İÇ GİYİMDEN KAFTANLARA
Sarayın kıyafet koleksiyonuna bakıldığında 1550’yi bulan giyim kuşam içinde yüz civarında çocuk giysisi bulunur. Bunlara; zıbın denilen iç çamaşırları donlar çocuk bezleri iç entariler dış kaftanlar şalvarlar baş giyimleri ve pabuçlar da dahildir. Son devre ait kıyafetler çok azdır bunlar da satın alma yoluyla koleksiyona katılmıştır.Osmanlılarda kadın erkek ve çocuk kıyafetlerinde ölçülerinden başka fark yoktur. Kıyafet iç giyimin üzerine giyilen altta şalvar üstte bürümcük gömlek iç entarisi ve dış kaftandan oluşur.

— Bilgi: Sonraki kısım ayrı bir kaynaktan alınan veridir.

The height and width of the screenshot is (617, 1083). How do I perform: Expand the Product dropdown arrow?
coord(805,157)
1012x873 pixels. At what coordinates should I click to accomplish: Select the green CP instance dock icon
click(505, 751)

Çocukların iç giyiminde pamuklunun tülbent gibi en ince patiska gibi sık dokunmuş olanından dikilmiş zıbınlar başta gelir. Bunlar içleri genellikle bir tabaka pamukla kapitone edilmiş; basit çamaşırlardır. Uçkurla bağlanan kullanımı kolay çocuk donları ise ince tülbentten dikilirdi.

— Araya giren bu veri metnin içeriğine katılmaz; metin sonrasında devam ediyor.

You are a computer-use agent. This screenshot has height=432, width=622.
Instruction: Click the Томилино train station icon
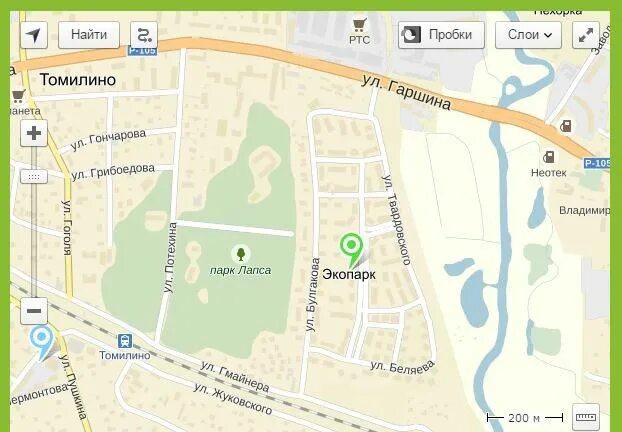(125, 341)
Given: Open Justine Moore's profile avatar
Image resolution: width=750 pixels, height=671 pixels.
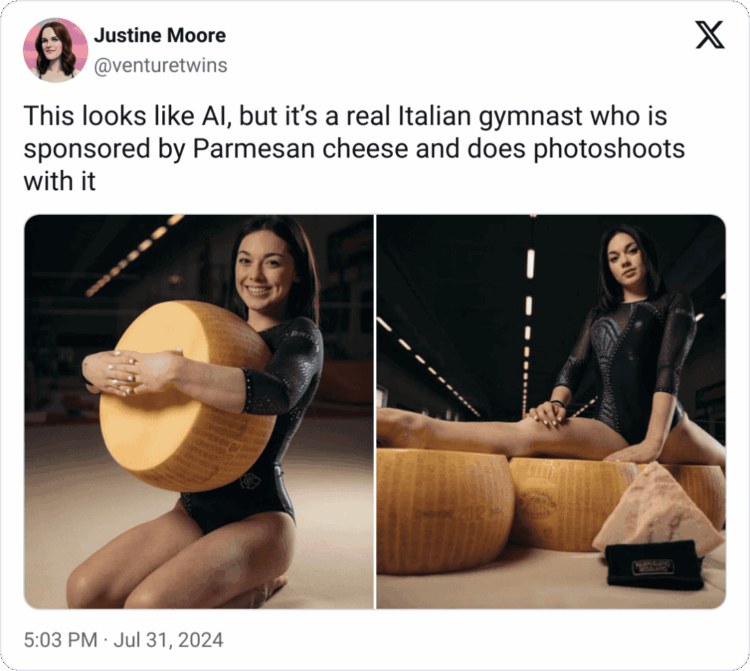Looking at the screenshot, I should 55,50.
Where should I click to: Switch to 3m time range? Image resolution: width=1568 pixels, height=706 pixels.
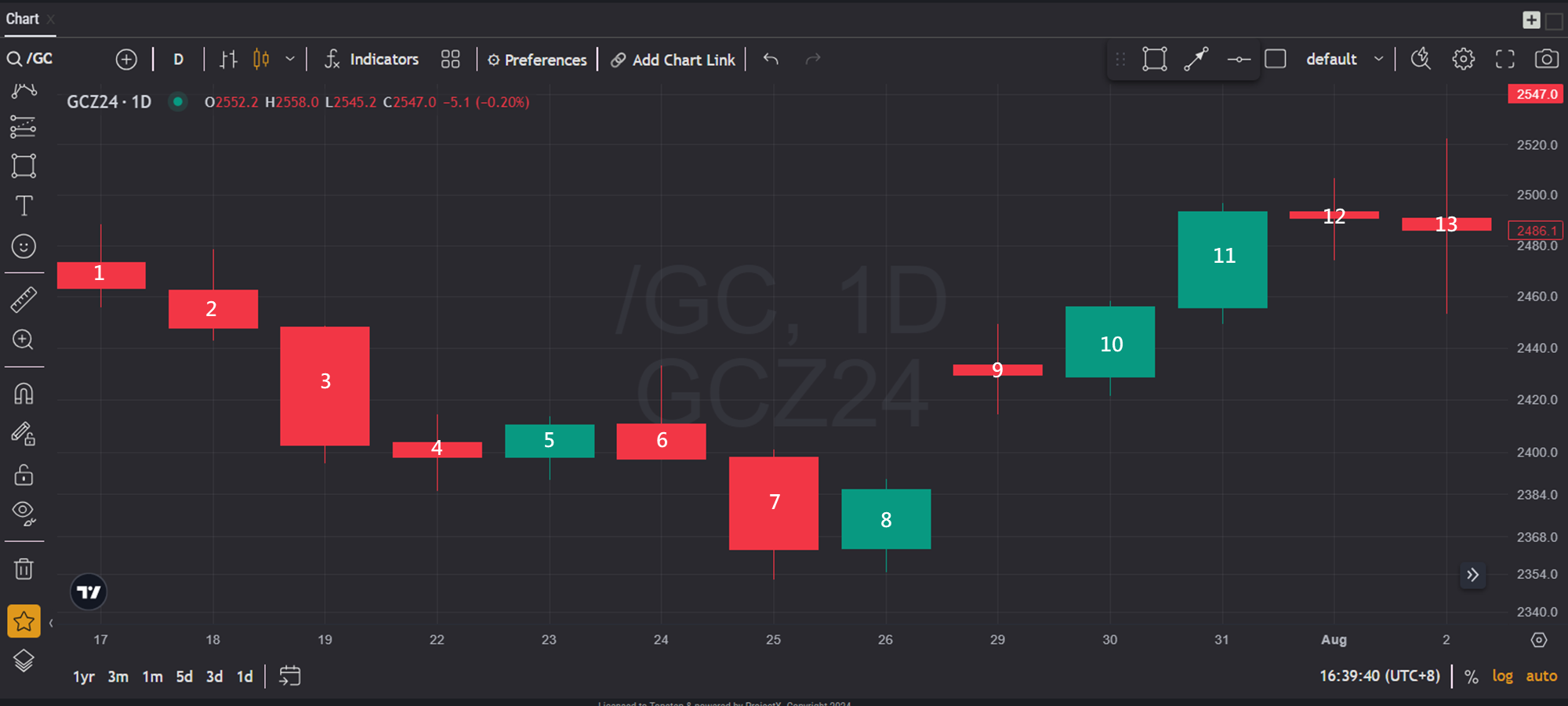[x=118, y=676]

Mevsime göre; ağır ipekli kumaştan dikilen kaftanların içine kürk kaplanır veya günlük kaftanlar pamukla kapitone edilirdi. Törenlerde giyilen ağır ipekli kaftanlar yere kadar uzun boyları gene yere kadar inen ve omuzlardan geriye atılan kollarıyla dikkati çeker.
Osmanlılarda baş giyimi çok önemlidir. Ev içinde ve dışında hiç kimse başı açık gezmezdi bu toplumda affedilmeyen bir hata idi. Geceleri bile yatarken gecelik takkeleri giyilirdi. Padişahlar genellikle dilimli renkli uzun tepeliklerin etrafına sarılan tülbentlerle büyüyen sarıklar giyerdi. Küçük şehzadeler de başlarında kocaman sarıklarla gezerlerdi. Bu başlıklar çok değerli mücevherli sorguçlarla süslenirdi. Saraylı kadınlar ise başlarına kısa basık fesler altı dar üstü geniş veya tam tersi özellikte hotozlar giyerlerdi. Saraylı kadınların statüleri bu baş giyimlerine taktıkları mücevherlerle belirlenirdi. Hanedan içinde doğan kız çocukları da küçüklüklerinden itibaren böyle mücevherlerle donatılırdı.
BÜYÜMÜŞTE KÜÇÜLMÜŞLER
Çocuk giyimleri büyükleri gibi 16. ve 17. yüzyıllar boyunca değişmeden devam etmiştir. 18. yüzyılda daha basit kumaşlardan dikilmiş kaftanlar giymişlerdir. 19. yüzyıl başlarında kıyafetlerin kesimlerinde fazla değişiklik olmamakla beraber kullanılan süsleme malzemesinin artığı görülür. Avrupa’dan gelen geniş yaldızlı harçlar bükme ipek kordonlar oyalar ve danteller elbiseleri süsler. Entarilerin ön etek uçları yırtmaçları kol ağızları ve kol yırtmaçlarına konan bu harçlarla kesimin detayları belirginleşmiş abartılı bir görünüş kazanmıştır. Bu devirdeki padişahların yetişkin kızlarının gücü artmış dışarıdaki terzilerle kalfaları aracılığıyla bağlantı kurarak dikiş diktirmişlerdir.Yüzyılın ilk yarısının en önemli olaylardan biri hiç şüphesiz 1828 yılında Yeniçeri Ocağı’nın kaldırılmasıdır. Bu operasyonu gerçekleştiren II. Mahmud bir kıyafet devrimi yaparak yeni kuracağı ordunun kıyafetini de Batılı tarzda değiştirmiş; askerin başına fes giydirilmiştir. Bir müddet sonra pantolon ve ceketten oluşan üniforma tarzındaki kıyafetler çocuk giyimine de hakim olmuştur.
Çocuk giyim kuşamı büyüklerin giysilerinin küçük ölçülerde olanıydı. Kumaş malzemesi deseni kesimi dikiş özellikleri bakımından 16. yüzyıldan 20. yüzyıl başına kadar ki saray giyim kuşam koleksiyonunun bir özetini çocuk giysilerinde izleyebilirsiniz.